When Kiffin left, Alabama's offense simply got scarier under future offensive coordinators Mike Locksley and Sarkisian. The plan produced outset-round quarterbacks in Tua Tagovailoa and Mac Jones, who put up record-setting numbers when throwing to game-breaking, first-round receivers like Jerry Jeudy, Henry Ruggs III, Jaylen Waddle and final year'due south Heisman winner, DeVonta Smith.

As one longtime staffer said, "There'south a narrative out there that the Alabama offense exploded nether Lane, and he was a big role of where it is now. But the explosion came nether Locks and Sark. But look at the numbers over the concluding few years."

Alabama has finished in the top three in scoring crime each of the past iii years and sixth or ameliorate in both total offense and passing offense the past three years. Of course, it has done information technology with 3 straight quarterbacks drafted in the first round and nine running backs, receivers or tight ends selected in the kickoff three rounds of the past iv drafts.
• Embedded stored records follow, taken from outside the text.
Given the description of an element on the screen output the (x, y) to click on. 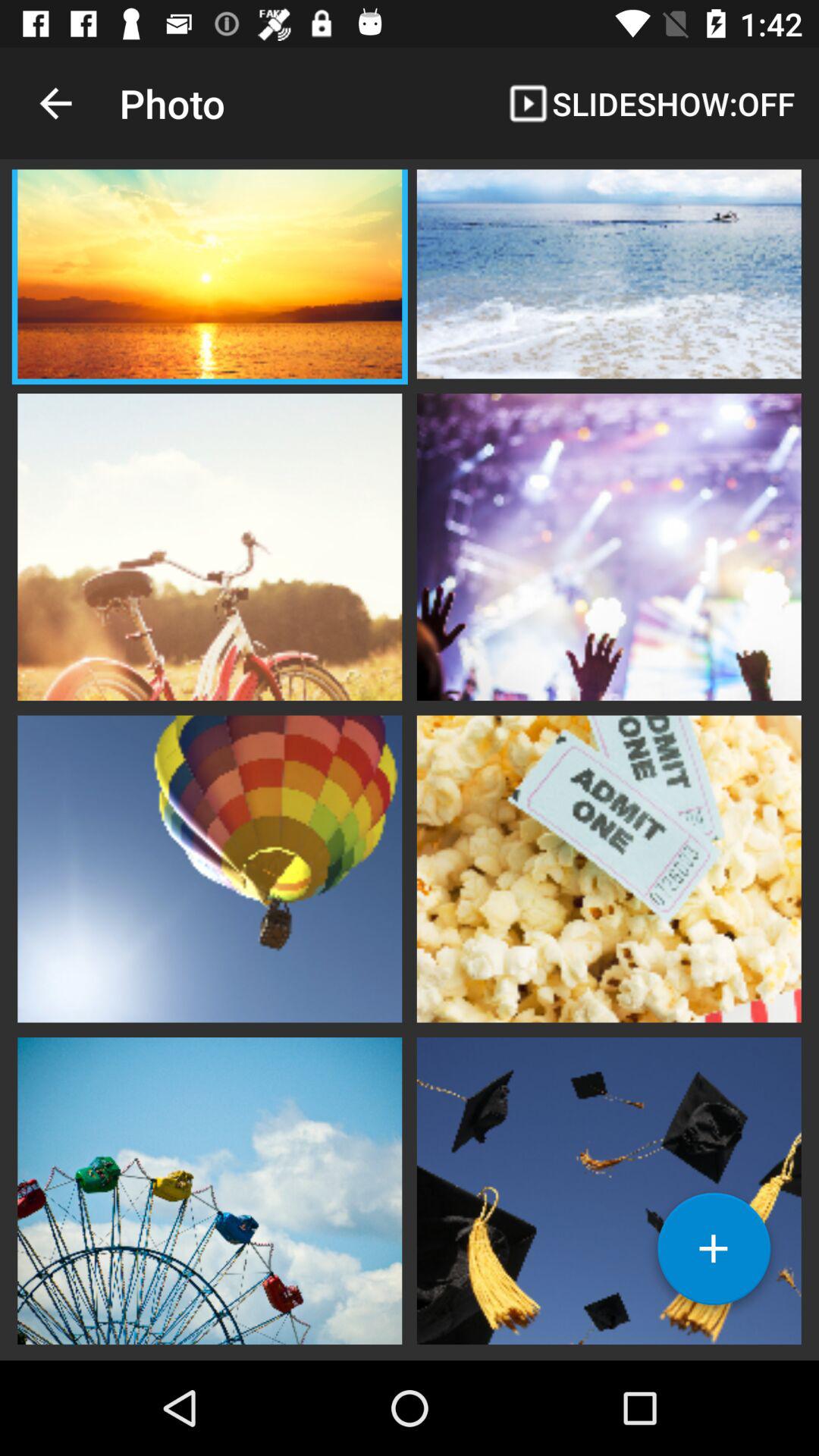
select concert/event photo (609, 545)
Given the description of an element on the screen output the (x, y) to click on. 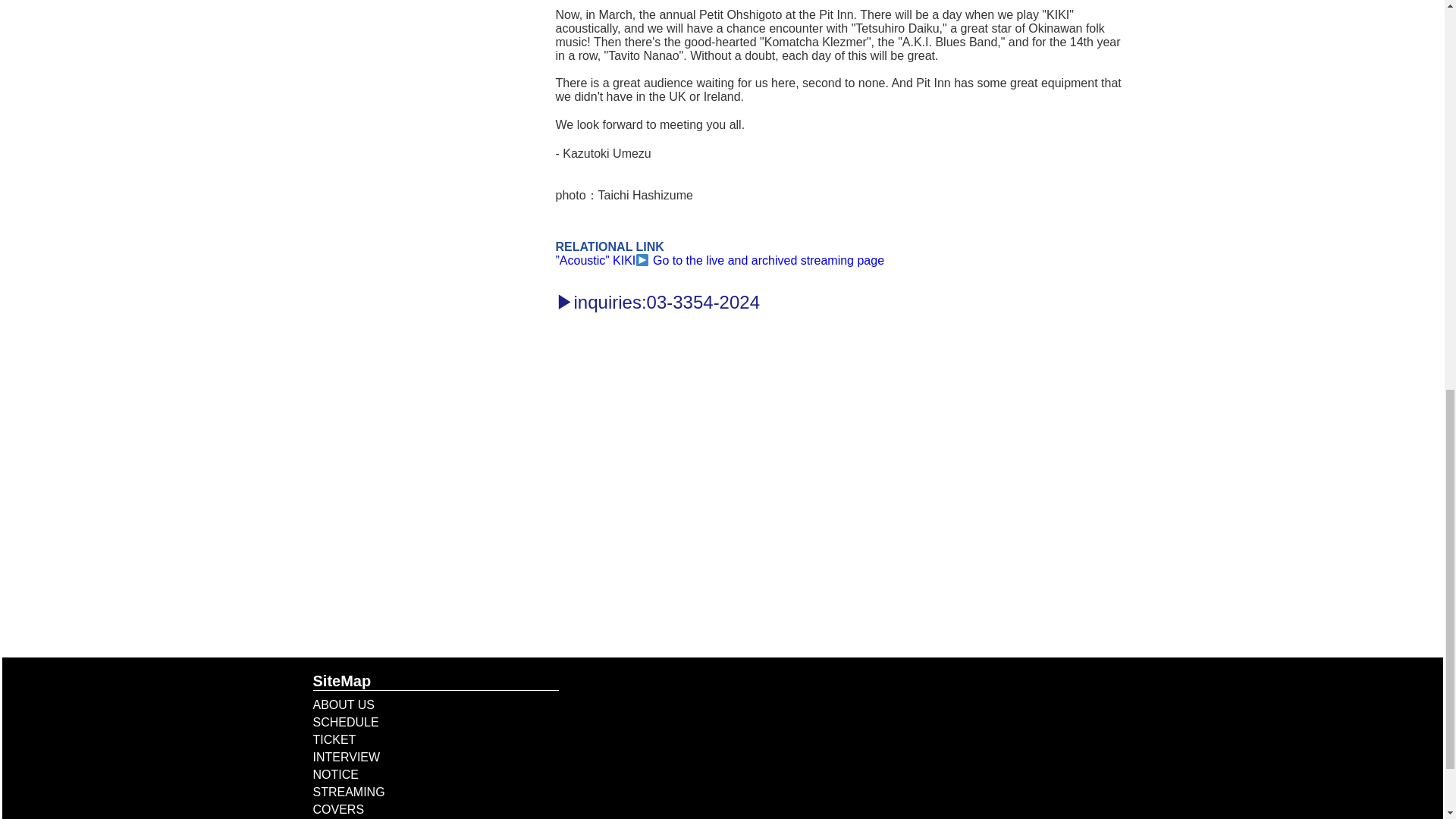
SCHEDULE (345, 721)
TICKET (334, 739)
NOTICE (335, 774)
ABOUT US (343, 704)
INTERVIEW (346, 757)
STREAMING (348, 791)
COVERS (338, 809)
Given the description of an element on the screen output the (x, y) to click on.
Most in and effectually the program at that time also agree that Kiffin'south offenses helped to attract more elite skill people.

"I do experience like the numbers we put up and what we started to do on offense made it more attractive for offensive skill players to come up from all over the state because they always got great defensive players," Kiffin said.

Just look at Alabama'south current quarterback: Bryce Young, a former five-star prospect from California. Young'south father said they didn't take Alabama seriously every bit a destination until they saw the offense begin to open up upward with Tagovailoa at quarterback. Immature's peak receivers are John Metchie Iii, who is from Canada, and Jameson Williams, a Missouri native who transferred from Ohio Country.

Kiffin enters Saturday's matchup with another some other California quarterback, Matt Corral, who is lighting up the scoreboards with xiv touchdowns in three games and is the new Heisman forepart-runner.

Ole Miss leads the country in scoring offense (52.7 points per game) and total offense (638.3 yards per game), while Alabama isn't far behind with 46.5 points per game.

And now Kiffin has a chance to brand good on an former hope when he returns to Tuscaloosa for the commencement fourth dimension equally an opposing head jitney since 2009, his lonely year at Tennessee. After the Vols pushed the Tide to the brink before losing, 12-10, the self young Kiffin met Saban at midfield.

"Practiced game, but we'll go y'all the side by side fourth dimension."